My brothers dug my father’s grave in the small cemetery in Michigan’s Upper Peninsula. He was cremated as well, and no one asked if it was legal. They did do it after dark, so I suspect asking for approval might have gotten them a no. One brother remarked that Dad would be proud they saved the grave digger’s fee. Dad was known for his frugal nature and we all still laugh about it.

May our parents rest in peace.

#18 Comment By Sue On August 27, 2015 @ 6:56 pm

Oh, Rod! This is SO beautiful! Who does this anymore???
I almost expect Burley Coulter to show up… But he’s dead, if you’ve read Fidelity!
I cannot tell you the impact these posts are having upon such a wide and diverse audience!
And… As Providence would have it… A group of Providence faculty started reading “How Dante…” aloud together in our “Inklings” group this past Wednesday; the morning after your Paw left us. Left US! You’ve woven your life into ours and we are all the better for it!

#19 Comment By Siarlys Jenkins On August 27, 2015 @ 7:35 pm

I can’t help thinking that Hannah’s mother might have had a response similar to Uncle Bully… but JonF already said something like that, and Rod confirmed it had crossed his mind also. I think Ray would be glad to know that after the initial shock and loss, he’s giving his family a few things to laugh about too.

#20 Comment By Fr. Frank On August 27, 2015 @ 8:24 pm

I think this is a really profound reflection on helping loved ones die. Notice what he says about casket handles, and our “duty to carry one another.” I hope many of you will watch it. It’s short. It’s called “The Coffinmaker.”

#21 Comment By Pilgrim On August 28, 2015 @ 8:19 am

I’m glad to see Mr. Lemming. I wondered how he was doing, in all this.
Rural churches with cemeteries have family and church people help with the grave, around here. Watching children and in-laws fill a grave, as mourners sing the old hymns, is an experience of that raw, intertwined pain and beauty your posts about your father’s passing have had. Opening that pain up, to faith.
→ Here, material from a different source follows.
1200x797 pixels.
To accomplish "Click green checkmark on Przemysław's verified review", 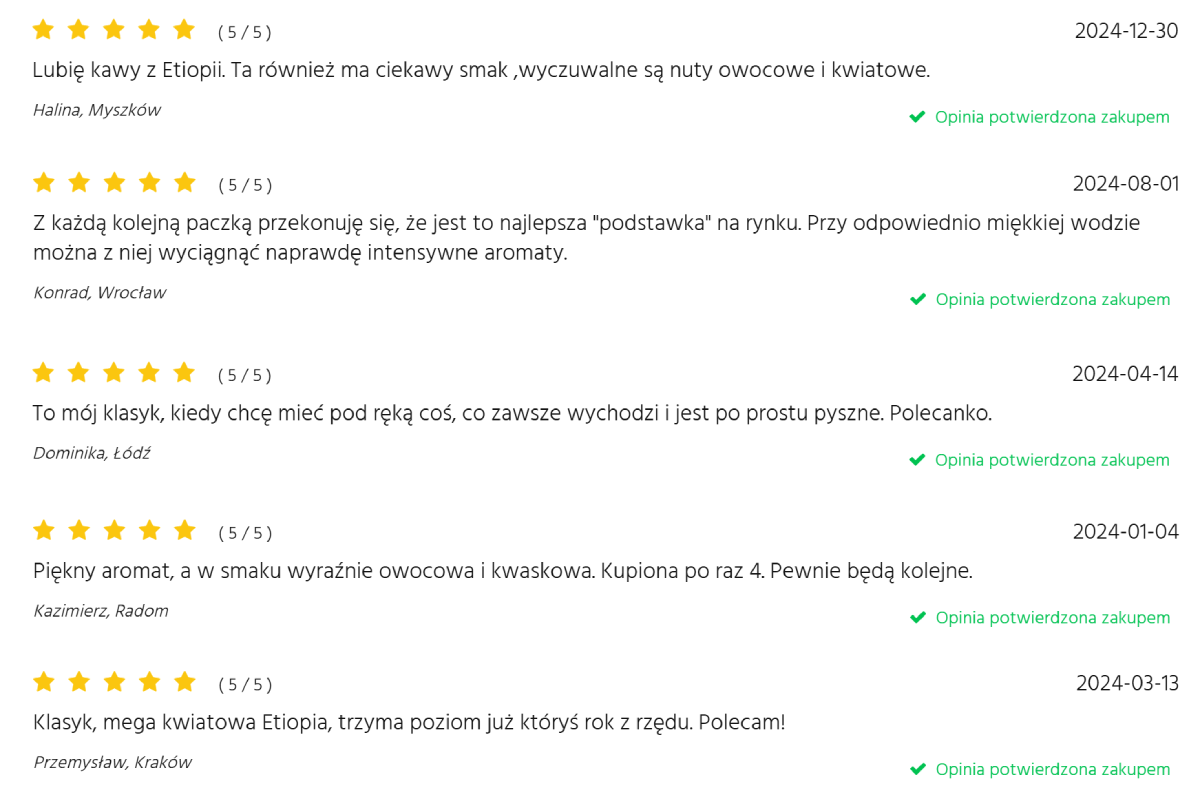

#22 Comment By Siarlys Jenkins On August 28, 2015 @ 11:03 am

That’s a nice soliloquy Father Frank, thank you. In recent memory my family hasn’t buried any metal in the ground, and actually, no wood either. My brother and both my parents have ashes in plain wooden urns, still above ground. For myself, I hope my ashes will someday be scattered around my rose garden… after I have many years to plant, tend, and cultivate it.

#23 Comment By Traveler On August 29, 2015 @ 1:59 pm

Participating in your loved one’s interment is always cathartic. When it was time for ma’s cremated remains to finally be interred (she was given to UPenn for research), we all filled the hole by hand, taking turns. One of us brought a whole bunch of tulip bulbs which we each buried at the very top. Hopefully the sheep that are used for mowing will let them be.

#24 Comment By Glaivester On August 29, 2015 @ 7:45 pm


You’ve done “View from your table.”

Any interest in doing “View from the cemetery” of different family burial plots?